[SELECTION]
========================================

If someone ran a single gel in a big line of experiments, there is no reason to include them. But if someone other than the first author did a large portion, or even the majority of the necessary lab work, that is a different story, in my opinion. That is all I was trying to say, even though I may have not be clear enough.

 

I know a lot of supervisors have differing views on this, but I don't think that adding someone who might not have helped in writing, or contributed nearly as much as a first author, but helped with a lot of work regardless, is a bad thing.

 

And even if someone was added on as a fifth author just for kicks, I feel like an ad-com might be a little suspicious if the person put it on their sketch, or spoke of it in an interview, and claimed to have done most of the work. They would probably wonder why he wasn't first or second author, in this case.

 

 

No, there definitely is something wrong with it. By your accord, should the secretary - who ordered all those reagents and chemicals - be included on the paper?

========================================

[RECORDED DATA]

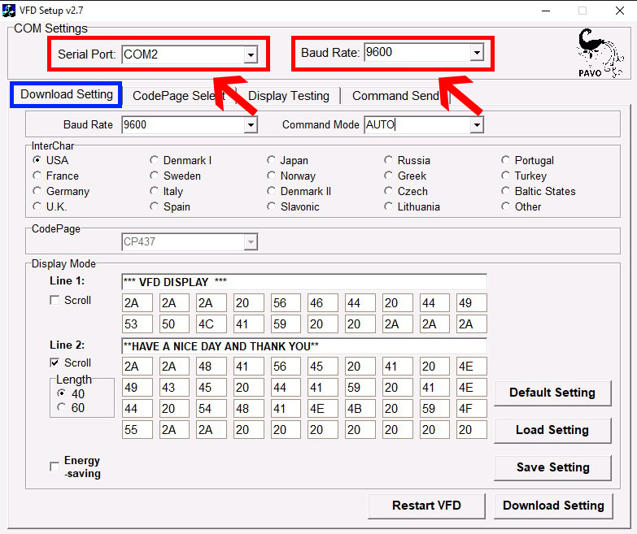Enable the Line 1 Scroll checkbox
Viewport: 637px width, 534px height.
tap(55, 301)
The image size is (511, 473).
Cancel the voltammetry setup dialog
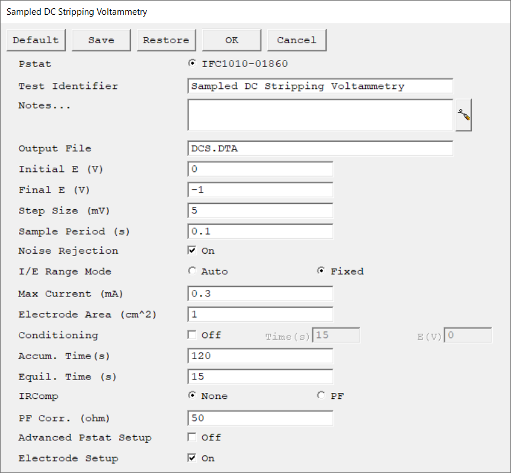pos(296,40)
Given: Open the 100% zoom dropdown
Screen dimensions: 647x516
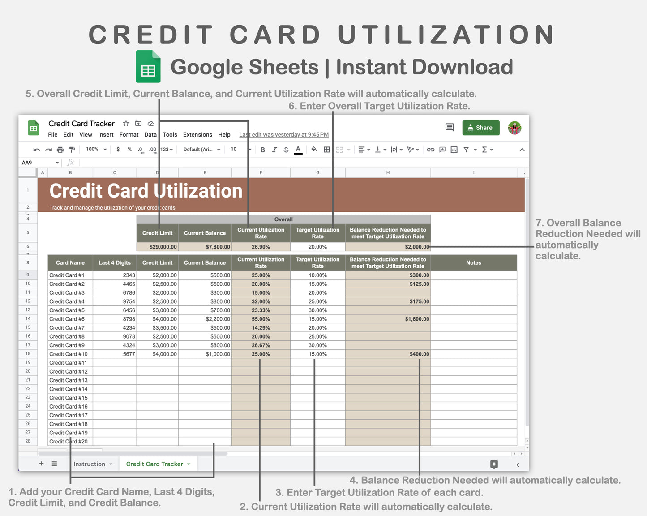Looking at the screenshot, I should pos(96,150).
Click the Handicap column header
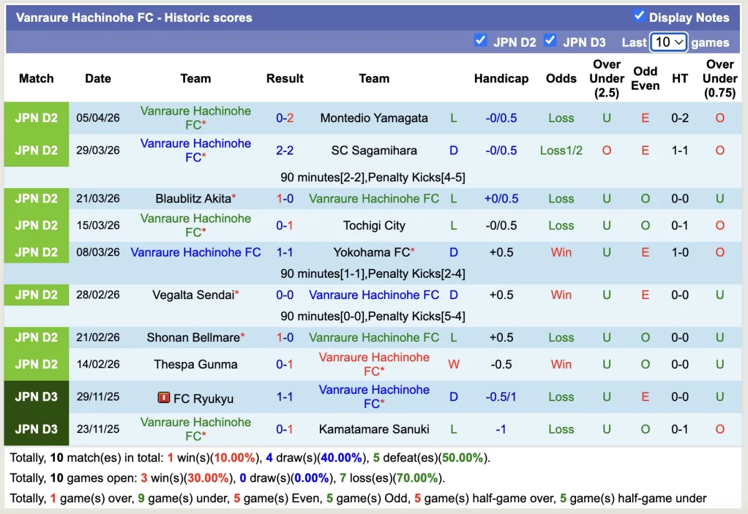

========================================

[INSTRUCTIONS]
A: In the authorship discussion, condense the paragraph beginning "I know a lot of supervisors" into a shorter version that keeps its main points.
B: Continue the authorship discussion after its last sentence.
The rows are separate material from the authorship discussion.

[OUTPUTS IN ORDER]
A: Supervisors' views differ, but the writer sees nothing wrong with adding a co-author who did a lot of the work, even if that person didn't help write the paper or contribute as much as the first author.

B:
No scientist should ever need help "running a gel", especially from an undergraduate student. The first author on the paper should be absolutely insulted if such a thing was mentioned in the acknowledgments. The middle authors should be reserved for people that helped in meaningful ways.

 

For example, someone in the laboratory may be an expert in doing cDNA preps and real-time PCR and so the first author sought his/her help to strengthen their paper. This experiment would perhaps make up a single figure in a paper 4-6+ figures.

 

I truly hope the admission committees start seeing through such bull****.

 

 

To the OP. Feel free to put the publication down in your sketch but if you embellish your story, then you are definitely being dishonest. Be upfront about your contribution and I'm sure it'll get you brownie points at the interview.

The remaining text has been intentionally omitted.